En suspendant la dimension routinière du simple fait d’aller à l’école, la pandémie a réouvert tout un ensemble de débats, déjà latents, sur la légitimité de l’obligation scolaire et sur la défense du libre choix éducatif contre les systèmes d’enseignement public. Sous l’effet des potentialités induites par les technologies numériques se dessine, plus largement, l’horizon d’une société où nous ne serions plus obligés de partager, bon gré mal gré, des lieux et des expériences communes.  

Alors que l’école, la caserne, le bureau de vote, la place publique, etc., étaient, pour le pire et le meilleur, les lieux où s’éprouvaient le lien de citoyenneté aux XIXe et XXe siècles, nous entr’apercevons un monde dans lequel le simple fait d’être en présence, physique et immédiate, de nos concitoyens n’aurait plus ni valeur, ni saveur, ni nécessité.   

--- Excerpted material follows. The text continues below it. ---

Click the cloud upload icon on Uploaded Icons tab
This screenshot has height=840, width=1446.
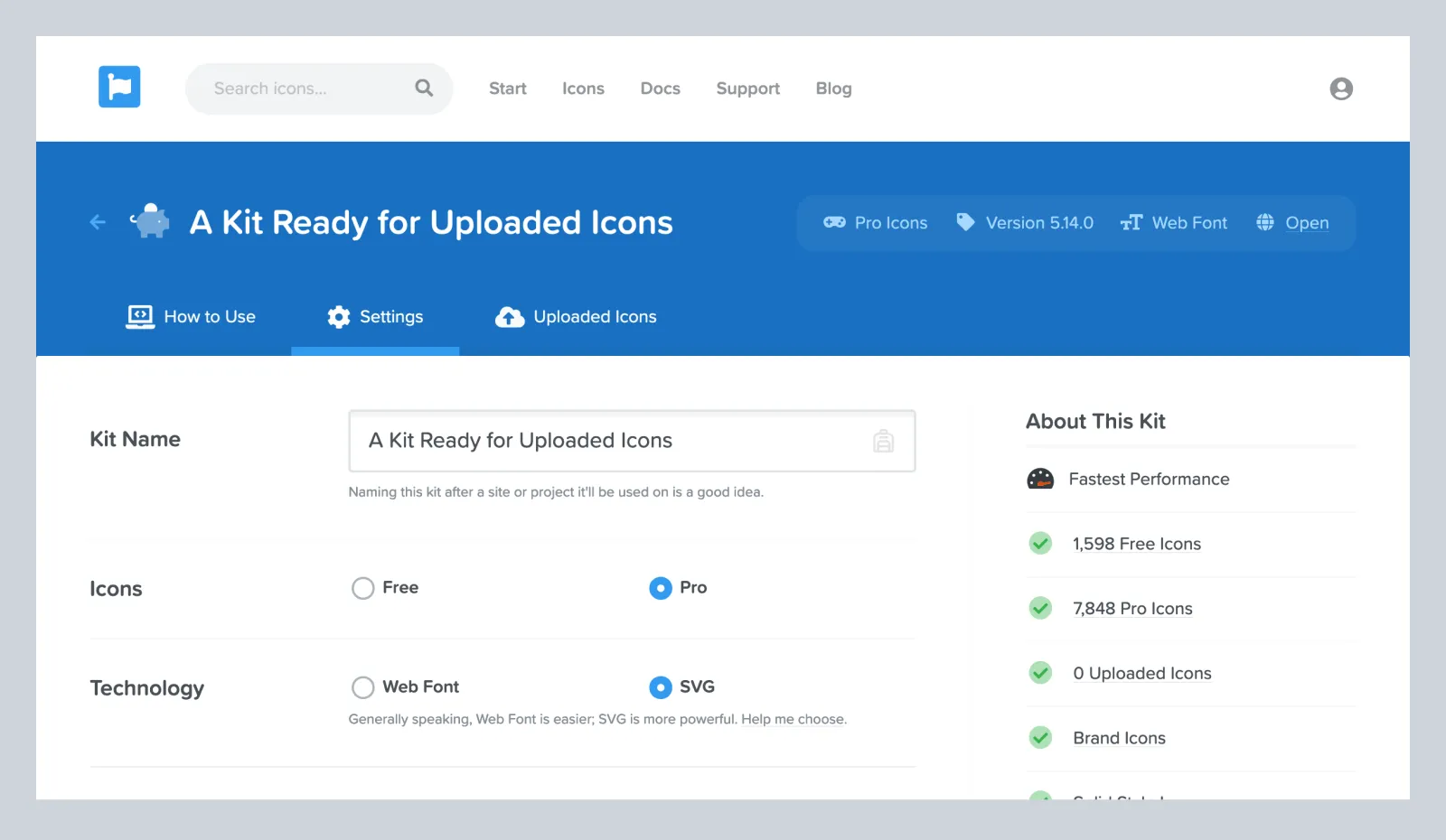510,316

On pourrait imaginer que la mise en suspens de certaines obligations sociales et la contestation des mesures dictées par l’urgence sanitaire soient des phénomènes passagers, liés au contexte exceptionnel de la pandémie. Mais, comme dans bien d’autres domaines, on peut aussi faire l’hypothèse que la crise que nous traversons accélère et radicalise des tendances déjà présentes. Il ne s’agit pas de se lamenter, une fois de plus, sur la crise du lien civique et social, un discours que des voix conservatrices utilisent volontiers pour critiquer la fragmentation des sociétés multiculturelles et glorifier un âge d’or perdu de l’unité nationale, qui n’a sans doute jamais existé. Il s’agit plutôt de prendre acte du fait que le lien de citoyenneté a perdu de son « évidence » historique et nécessite d’être promu sur des bases différentes que celles qui avaient prévalu aux XIXe et XXe siècles, dans des sociétés alors très fortement façonnées par le fait militaire.  

La crise récente nous oblige ainsi à reposer la question de ce que nous devons à la collectivité et à l’État, sous forme d’obligations réciproques et de droits partagés, sans présupposer que tous les individus et tous les groupes sociaux aient un intérêt immédiat et comparable à la citoyenneté, qui peut aussi être, pour certains, synonyme de discrimination ou de sentiment d’exclusion. La difficulté d’étendre la vaccination parmi des populations pauvres ou fragiles qui y auraient pourtant le plus grand intérêt sanitaire le montre bien : les discours normatifs sur la citoyenneté sonnent creux lorsqu’ils apparaissent en décalage avec des expériences sociales marquées davantage par la marginalité ou la relégation que par l’inclusion civique.  

Retrouver le fondement de nos obligations collectives et sociales, réfléchir au rôle de l’État pour les faire appliquer, rééquilibrer la balance des droits et des devoirs pour l’ensemble des citoyens, quelles que soient leurs histoires, leurs origines et leurs appartenances : voilà les défis politiques que la pandémie nous laissera en héritage, une fois que nous aurons remisé masques, gel et passes sanitaires dans l’armoire à pharmacie.

 

Nicolas Delalande est professeur au Centre d’histoire de Sciences Po, habilité à diriger des recherches depuis juin 2018. Il dirige des thèses dans le domaine de l’histoire politique, économique et sociale. Ses recherches portent sur l’histoire de l’État, des inégalités et de la solidarité en Europe aux XIXe et XXe siècles. En 2019, il a publié La Lutte et l’Entraide. L’âge des solidarités ouvrières, une enquête sur l’histoire des solidarités ouvrières internationales depuis la création de l’Association internationale des travailleurs en 1864. Auparavant, il avait travaillé sur l’histoire du consentement et des résistances à l’impôt (Les Batailles de l’impôt. Consentement et résistances de 1789 à nos jours).